| TEXTO APRESENTADO |
E, afinal, como posso ter eu respostas para os outros se nem para mim mesma as consigo encontrar?! Talvez isto explique, em parte, o aumento da ansiedade nas pessoas da nossa geração. Esta pressa em atender os outros sem dar espaço para que o individuo se sinta a si mesmo.
Entretanto, o regresso a Bruxelas, passados cinco dias, foi igualmente em silêncio, mas não num vazio emocional, num processo de reset! Depois de ter vivido aqueles dias de forma tão intensa e de regressar sem certezas de nada, apenas com fé e esperança, a única forma de dar a volta e conseguir abraçar a minha família e a minha vida, é, sem dúvida, encher-me de amor!
E daqui saltei para um outro patamar, aquele em que dou por mim a olhar à minha volta e observar se eu mesma estou a emitir estas vibrações de amor no sentido mais acertado. Se as pessoas que estão à minha volta e próximas de mim são aquelas capazes de me preencher com esse amor, se eu mesma me sinto realizada ao ponto de conseguir entregar (e receber) amor de tudo o que faço, se as relações que estabeleço são equilibradas e de reciprocidade… é urgente rever tudo isto, mudar se for necessário, porque permitir-me sentir é a melhor forma de dar a volta a isto.
Aposto que já ouviram falar e leram artigos sobre as pessoas e as relações tóxicas, verdade? Mas já se permitiram analisar a vossa vida a este nível? Já pensaram nos momentos em que dispõem do vosso tempo e energia para algo do qual não retiram nada de nada? Já deram por vocês a sentir o tal vazio emocional?
E das relações interpessoais, passamos rapidamente para as redes sociais, pois consomem grande parte do nosso tempo diariamente. Com o passar do tempo, percebi que não sou o tipo de pessoa que tem curiosidade pela vida alheia, que se aborrece de ver sempre as mesmas coisas (e, por isso, vou deixando de fazer coisas em massa), que preciso mais do que ver cremes, roupas, no fundo COISAS sempre que abro o Instagram. Ou simplesmente, neste momento, em que preciso de me repor emocionalmente, não retiro sequer inspiração das redes sociais, com prejuízo para o meu trabalho.

| TAREFA A |
Diga se cada afirmação concorda com o texto sobre o vazio emocional, respondendo sim ou não e citando as palavras exatas do texto que o decidem: (i) O regresso a Bruxelas aconteceu passados cinco dias; (ii) O regresso a Bruxelas foi feito num vazio emocional; (iii) As redes sociais consomem grande parte do nosso tempo diariamente.
| TAREFA B |
Escreva a continuação do texto sobre o vazio emocional a partir da última frase apresentada.

| DADOS FORNECIDOS |
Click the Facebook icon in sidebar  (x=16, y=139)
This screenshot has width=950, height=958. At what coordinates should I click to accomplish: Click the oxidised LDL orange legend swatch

| RESPOSTA A |
(i) Sim: «o regresso a Bruxelas, passados cinco dias»
(ii) Não: «foi igualmente em silêncio, mas não num vazio emocional, num processo de reset!»
(iii) Sim: «pois consomem grande parte do nosso tempo diariamente»

| RESPOSTA B |
Ainda assim, o permitir-me sentir, permitir-me aceitar e, se tudo isto que estou a viver, me levará para uma nova - e até inesperada - mudança, eu estarei de braços abertos para a receber, seja ela de que natureza for. O medo destes momentos cruciais continua, o que mudou é a forma como lido com ele.
Permitir-me o silêncio nestes dias tem sido terapêutico, pelo menos, a minha impulsividade que brotava sempre nos momentos de tensão está sossegada. Era importante esvaziar os estímulos para conseguir perceber exactamente de onde vem aquilo que eu realmente estou a procura e que me preenche não apenas hoje, mas nesta nova fase de mim!
E, no fundo, estes últimos dias é como se tivesse voltado atrás no tempo, aquele tempo em que vivíamos simplesmente para nós, sem pressas e sem pressões sociais e a conclusão a que chego é que é bom sentir esse liberdade de apenas "ser", ser mais inteiro e mais autêntico, esquecendo que vivemos todos em rede e numa ânsia de partilha.